Le discours des Mureaux, prononcé, le 2 octobre 2020, moins de deux semaines avant l’assassinat de Samuel Paty, l’illustre. Tout en reconnaissant la faute morale des élites, faiseuses de ghettos et de séparatisme populaire, Macron pointe les quartiers populaires comme le terreau du «  séparatisme islamiste ». « Un projet conscient, théorisé, politico-religieux » qui produit « souvent la constitution d’une contre-société » contraire aux « lois de la République ». Parmi les symptômes de ce séparatisme : « la déscolarisation des enfants », « le refus de serrer la main » ou encore « le développement de pratiques sportives, culturelles communautarisées ».

 

« Cette bascule séparatisme vs. communautarisme est moins stylistique que lexicale, plus conceptuelle que politicienne. »

 

Comme le souligne V. Geisser, le terme de séparatisme, courant dans les recherches internationales, est « surtout employée pour qualifier les projets de groupes minoritaires ou minorisés cherchant à faire sécession sur le plan territorial » : Basques, Catalans, Corses, Ecossais… En France, c’est Eric Maurin, économiste, qui évoque, en 2004, « le séparatisme social » pratiqué par les couches aisées de la société comme un maillon essentiel de leur stratégie d’entre-soi[1]. La notion de communautarisme, comme le rappelle, Fabrice Dhume-Sonzogni dans Communautarisme, enquête sur une chimère du nationalisme français (Ed. Démopolis, 2016) impose pour sa part un signifiant tout en écrasant le signifié. Selon le chercheur – volontiers (dis)qualifié d’islamo-gauchiste – le communautarisme est un objet d’épouvante fondé sur un fantasme collectif. Si des comportements en marge de la République, plus ou moins menaçants, existent, est-il correct de les attribuer aux seuls Français de confession musulmane ? Le cas des terroristes mis à part (lesquels veulent davantage « punir » la France plutôt que la détruire), est-il condamnable de fonctionner sur un mode affinitaire dans ses interactions personnelles ? Je ne dis pas sociales, à dessein, car les personnes visées – femmes voilées notamment – ne vivent pas en marge de la société française. Non seulement, elles sont usagères des mêmes espaces que le reste de la société (transports, centres commerciaux, espaces culturels…), mais leur visibilité est justement l’objet de la discorde auprès d’une partie de la classe dirigeante[2].

Données fournies:
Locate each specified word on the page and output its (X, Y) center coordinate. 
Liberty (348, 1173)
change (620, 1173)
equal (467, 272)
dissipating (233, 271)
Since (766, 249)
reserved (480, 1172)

...

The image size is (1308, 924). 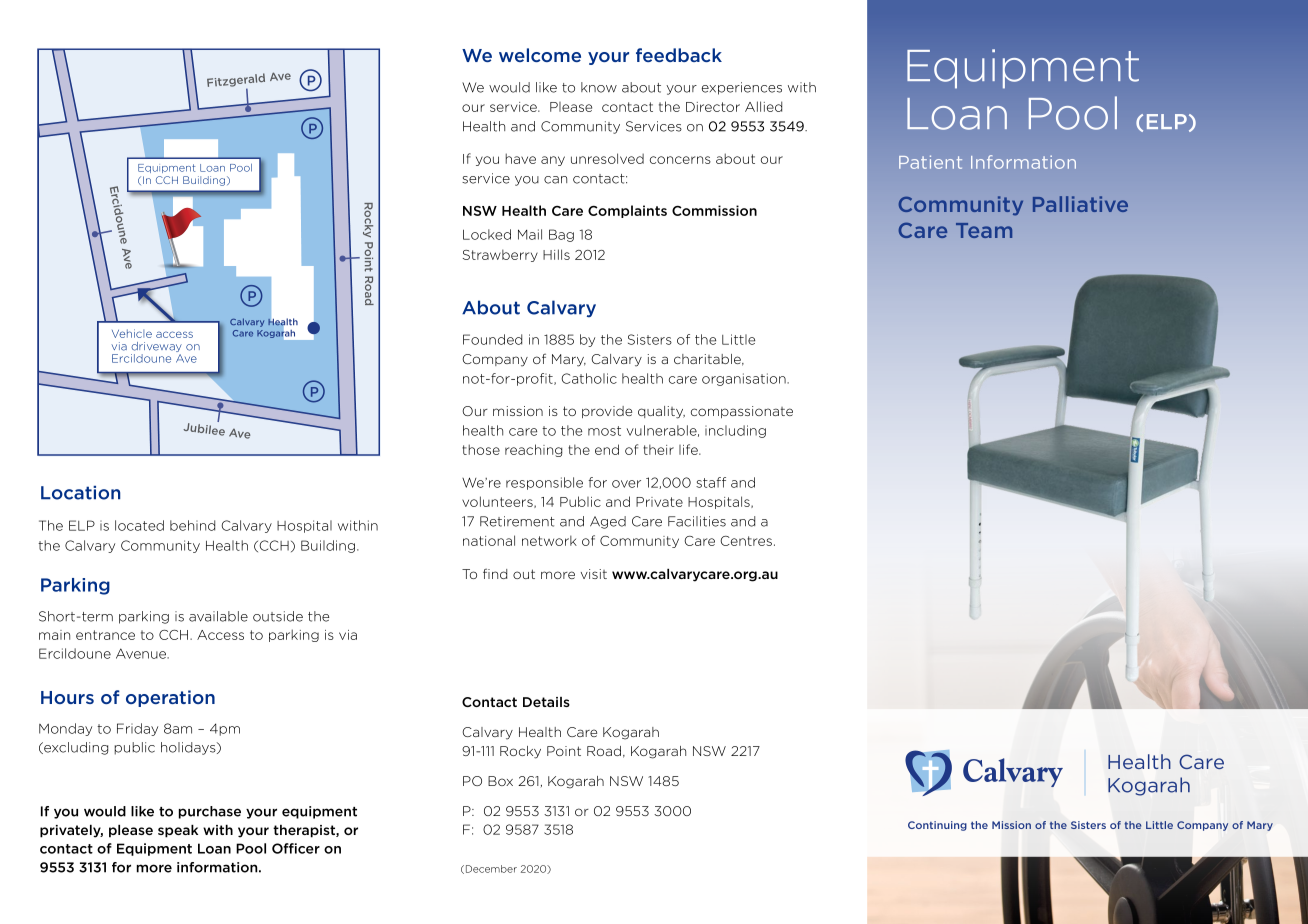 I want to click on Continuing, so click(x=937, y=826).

Objectif:
Répondez brièvement à ces questions d'après l'extrait :
1. À quelle date le discours des Mureaux a-t-il été prononcé ?
2. Quel économiste parle en 2004 de « séparatisme social » ?
3. Quel ouvrage de Fabrice Dhume-Sonzogni est cité, et en quelle année a-t-il paru ?

Réponse attendue:
1. Le 2 octobre 2020.
2. Eric Maurin.
3. Communautarisme, enquête sur une chimère du nationalisme français, paru en 2016.